In this case a pensions consultant that is qualified as a pensions expert will be able to value the pension arrangements. It is likely that a qualified expert would be a member of the Society of Pension Consultants (SPC). In order to keep the costs down to a minimum for both parties it would be appropriate if both parties came to agreement to use a single pensions expert when required by the court to provide expert evidence for such valuation.


Calderbank letter [step-by-step guide]
Where cases of divorce during ancillary relief are contested, a Calderbank letter is an important document for the parties seeking a resolution of the financial matters but in particular, they are used to limit the escalation of costs. In England and Wales the normal rules for the court is to order the loser to pay the legal costs of the winner.
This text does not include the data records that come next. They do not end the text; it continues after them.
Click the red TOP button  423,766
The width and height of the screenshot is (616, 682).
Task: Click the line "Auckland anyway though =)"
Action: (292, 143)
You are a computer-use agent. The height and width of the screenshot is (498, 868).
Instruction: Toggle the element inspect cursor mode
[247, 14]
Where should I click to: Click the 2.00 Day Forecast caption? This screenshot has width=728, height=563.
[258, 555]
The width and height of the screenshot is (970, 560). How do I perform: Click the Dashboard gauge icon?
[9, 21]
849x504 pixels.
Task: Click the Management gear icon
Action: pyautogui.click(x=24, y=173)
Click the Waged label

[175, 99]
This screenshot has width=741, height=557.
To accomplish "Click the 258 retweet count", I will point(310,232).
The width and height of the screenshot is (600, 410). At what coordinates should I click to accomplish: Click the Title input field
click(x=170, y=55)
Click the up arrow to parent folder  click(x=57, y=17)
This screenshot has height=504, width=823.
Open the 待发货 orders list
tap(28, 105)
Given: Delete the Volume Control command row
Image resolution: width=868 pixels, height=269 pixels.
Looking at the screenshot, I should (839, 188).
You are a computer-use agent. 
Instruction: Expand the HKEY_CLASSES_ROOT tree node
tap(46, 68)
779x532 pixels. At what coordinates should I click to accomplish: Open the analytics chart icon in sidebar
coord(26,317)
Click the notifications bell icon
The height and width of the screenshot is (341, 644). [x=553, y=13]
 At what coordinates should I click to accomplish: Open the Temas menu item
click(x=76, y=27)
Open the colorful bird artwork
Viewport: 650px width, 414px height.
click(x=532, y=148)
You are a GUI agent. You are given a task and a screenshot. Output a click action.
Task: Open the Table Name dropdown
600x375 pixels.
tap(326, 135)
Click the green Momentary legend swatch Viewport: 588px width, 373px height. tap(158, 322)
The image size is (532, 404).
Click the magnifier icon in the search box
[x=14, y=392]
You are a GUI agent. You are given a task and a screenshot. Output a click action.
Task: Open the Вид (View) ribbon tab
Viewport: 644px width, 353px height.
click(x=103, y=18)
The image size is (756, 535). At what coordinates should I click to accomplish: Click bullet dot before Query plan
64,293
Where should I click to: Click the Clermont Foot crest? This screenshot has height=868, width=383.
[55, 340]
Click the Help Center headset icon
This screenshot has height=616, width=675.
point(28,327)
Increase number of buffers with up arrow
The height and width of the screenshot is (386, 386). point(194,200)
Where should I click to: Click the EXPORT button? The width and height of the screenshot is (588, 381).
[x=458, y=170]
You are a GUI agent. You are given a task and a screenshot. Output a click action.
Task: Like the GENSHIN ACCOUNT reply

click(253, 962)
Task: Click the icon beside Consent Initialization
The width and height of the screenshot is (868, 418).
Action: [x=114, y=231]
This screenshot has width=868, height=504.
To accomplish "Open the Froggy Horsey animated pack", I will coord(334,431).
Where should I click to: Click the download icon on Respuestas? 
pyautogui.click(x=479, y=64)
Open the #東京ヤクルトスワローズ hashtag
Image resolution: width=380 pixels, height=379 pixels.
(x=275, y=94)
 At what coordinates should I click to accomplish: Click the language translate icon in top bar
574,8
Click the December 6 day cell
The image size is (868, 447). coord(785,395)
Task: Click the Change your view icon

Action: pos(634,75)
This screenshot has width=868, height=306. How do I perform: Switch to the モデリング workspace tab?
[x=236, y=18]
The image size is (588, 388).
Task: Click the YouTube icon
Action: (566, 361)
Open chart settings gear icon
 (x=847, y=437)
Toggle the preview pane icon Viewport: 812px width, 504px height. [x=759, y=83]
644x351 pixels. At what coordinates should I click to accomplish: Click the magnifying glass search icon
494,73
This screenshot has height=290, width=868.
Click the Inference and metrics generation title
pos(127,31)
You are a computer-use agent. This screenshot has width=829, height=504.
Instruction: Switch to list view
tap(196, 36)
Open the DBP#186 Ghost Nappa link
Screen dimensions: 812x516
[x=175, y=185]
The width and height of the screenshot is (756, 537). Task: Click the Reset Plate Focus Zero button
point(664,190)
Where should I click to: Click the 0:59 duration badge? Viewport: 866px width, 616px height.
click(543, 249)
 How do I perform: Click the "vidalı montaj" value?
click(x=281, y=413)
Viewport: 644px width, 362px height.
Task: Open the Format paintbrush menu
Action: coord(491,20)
It is accepted that arbitration is less expensive than the court process and therefore in the vast majority of divorce cases the parties will settle at some stage during the proceedings for ancillary relief before reaching a final hearing. A Calderbank letter is a written offer from one party to the other party to settle all the matters in the dispute on a "Without prejudice except as to costs".

This means that the letter remains confidential and cannot be produced to the court until the court has decided the percentages for each of the parties. This type of letter resulted from the decision in Calderbank v Calderbank (1975) where it was noted by the court that there should be a method available to the party making an offer to settle and for that party to be afforded protection against further costs. Either party is entitled to make a Calderbank offer whether they are the respondent or even the petitioner, at any time and as frequently as desired during ancillary relief proceedings.

During divorce procedures both parties will be able to make 'open offers' for settlement. The disadvantage of this is that the court will be aware of the offers made and this may influence the decision about the percentage in a final hearing. The advantage of the Calderbank offer, is that the contents will not be brought to the attention of the court until all the merits of the case have been considered and then only when the court considers costs. The offer should make clear the following:

The specific percentage to be paid by one party to another, this being the offer to settle the dispute;
   
All details of the financial matters considered in arriving at that percentage, including pension arrangements;
   
A separate offer regarding costs;
   
The offer should give a time limit to reply, after which time the offer would expire and will no longer be available for acceptance.

As an example, party A (usually the wife) claims a sum from party B (usually the husband). Party B makes a Calderbank offer of 60% in settlement of all financial matters. Party A rejects the offer and the court eventually awards party A no more than 60%.

In this case party B will pay party A's legal cost up to the date of the Calderbank offer but the court will almost certainly order party A to pay for the legal costs of party B from the date of the Calderbank letter to the final hearing as all legal costs accrued since that date were due to party A's refusal to accept the offer. If on the other hand the court awards party A 61% or more, then party B will be liable to pay party A's costs prior to and after the Calderbank offer, as shown in the step-by-step guide.

It is essential to have professional advice from a family lawyer when structuring a Calderbank letter as a poorly judged offer could result in a significant increase in costs being awarded against the party making the offer, were this offer to be rejected and the case to proceed to a final hearing.

A correctly judged offer could result in an early resolution of the financial matters and save the party a significant amount of money. Where there are complex pension arrangements it is also important to know any adjusted CETV position before making or receiving a Calderbank offer as this will certainly influence the final percentage.